Voltou um rival de renome, voltou o lado negro da equipa portuguesa. Uma equipa estupenda a defender (já vao 8 jogos e só o Uruguai e o Chile, de momento, podem apurar-se sem sofrer golos na primeira fase), mas terrivel no processo ofensivo. Um seleccionador sem vontade de ganhar e um capitao sem vontade de jogar foram suficientes para que Portugal se tenha de contentar com o segundo posto. Com as consequências futuras inevitáveis.

Portugal qualificou-se para os Oitavos de Final com um triste empate a zero com o já qualificado Brasil.

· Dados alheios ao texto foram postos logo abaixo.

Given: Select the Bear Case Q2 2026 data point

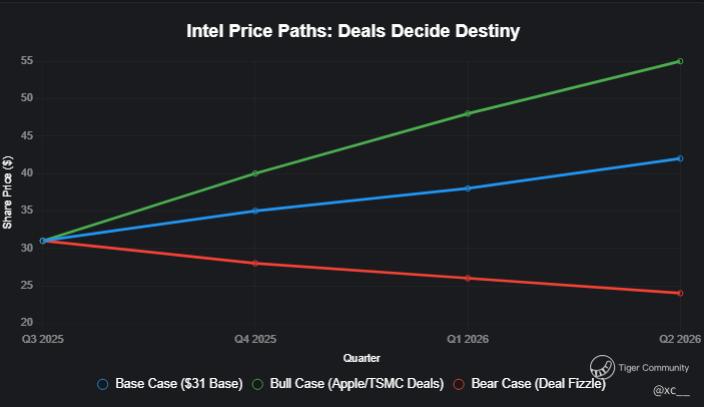Looking at the screenshot, I should [680, 293].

A equipa de Dunga ofereceu o seu pior rosto, para desespero do próprio técnico, e mostrou que este escrete canarinho é tudo menos elegante e entusiasmante. Uma equipa sem capacidade de superar defesas bem organizadas. Foi isso o que Portugal fez durante todo o jogo. Defender. E bem.

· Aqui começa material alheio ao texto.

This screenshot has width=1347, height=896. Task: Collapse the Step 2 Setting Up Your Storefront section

Eduardo teve três boas intervençoes (tem transmitido segurança a cada jogo) e a defesa cometeu poucos erros. Ricardo Costa foi uma surpresa pela direita, mas nao fez um grande jogo, sem comprometer em demasia. Por outro lado Coentrao continua a sua carreira ascendente com um jogo notável em que teve o importante apoio de Duda, uma aposta ganha por Carlos Queiroz. No miolo, Carvalho e Bruno Alves, foram igualmente seguros mas trapalhoes à hora de sair com a bola nos pés. Para resolver esse problema, Pepe demonstrou que está de volta, com uma imensa exibiçao que deixa boas indicaçoes para a próxima ronda. Meireles e Tiago, mais preocupados em concentrar esforços em anular o jogo ofensivo do miolo brasileiro, tiveram pouco tempo e espaço para atacar. Acabou, no entanto, por ser o médio do FC Porto quem teve nos pés a melhor oportunidade de golo, num lance em que um corte trapalhao de Lucio ofereceu a Portugal o golo da vitória. Julio César defendeu e garantiu um empate embaraçoso para os dois conjuntos. Muito por culpa da ausência de um real jogo ofensivo.
Cristiano Ronaldo foi o espelho dessa razia de ideias.

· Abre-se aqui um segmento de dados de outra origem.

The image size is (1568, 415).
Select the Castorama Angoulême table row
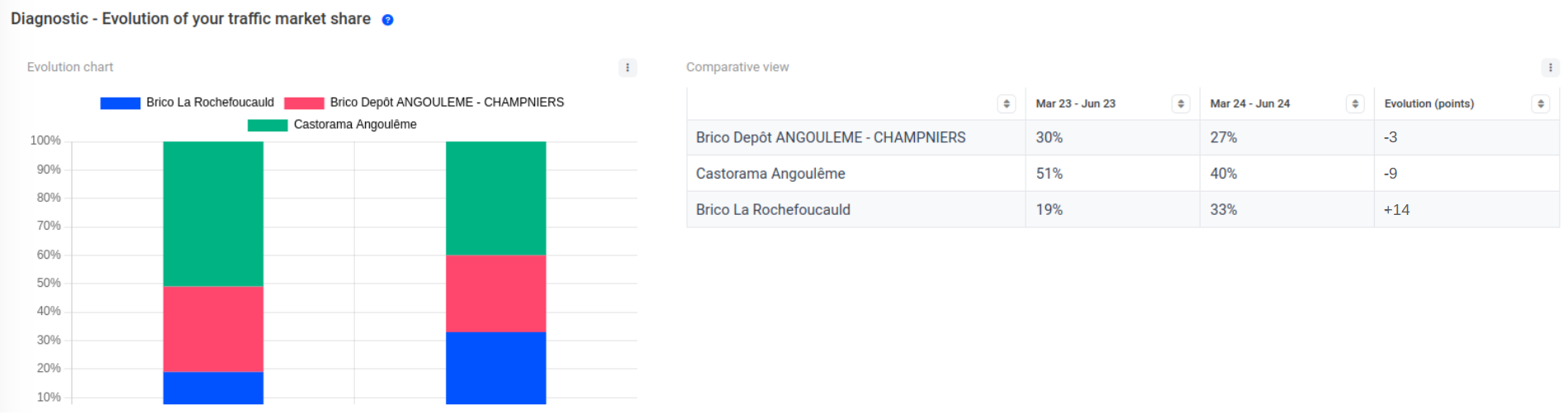770,174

O capitao da selecçao fez um dos seus piores jogos com a camisola de Portugal. A pressao de jogar contra uma grande equipa pôde com ele, egoista em cada lance, cada drible, cada livre, cada momento. Foi tudo, menos um capitao. Nao ajudou no processo defensivo e revelou-se sempre trapalhao no processo ofensivo. Com ele em campo, e sem nenhum avançado, num desses lances tácticos que revelam as grandes debilidades de Carlos Queiroz à hora de armar uma equipa ganhadora, Portugal viu-se amputado de golo. Simao Sabrosa, quando entrou, ainda teve a capacidade de mostrar que, se Portugal quisesse, podia ter ganho. Mas nunca o quis, prova de que Danny aguentou até ao fim, mais um péssimo jogo com a camisola das quinas. Ao lançar Veloso a 10 minutos do fim, quando já sabiam que a Costa do Marfim levava apenas um 3-0 de vantagem, Portugal abdicou de vencer. E condenou-se a ter de sofrer se quer ir longe neste Mundial pouco amigo das equipas europeias.
No final Portugal mereceu o apuramento, o Brasil continua a oferecer um lado triste do seu melhor jogo e agora todos os olhos estao postos no duelo entre Chile e Espanha. Portugal sabe que tem um caminho de sofrimento pela frente, o Brasil tem apenas um rival complicado até chegar à final. Portugal voltou a ser uma equipa triste e medrosa. Que passará quando for mesmo a doer?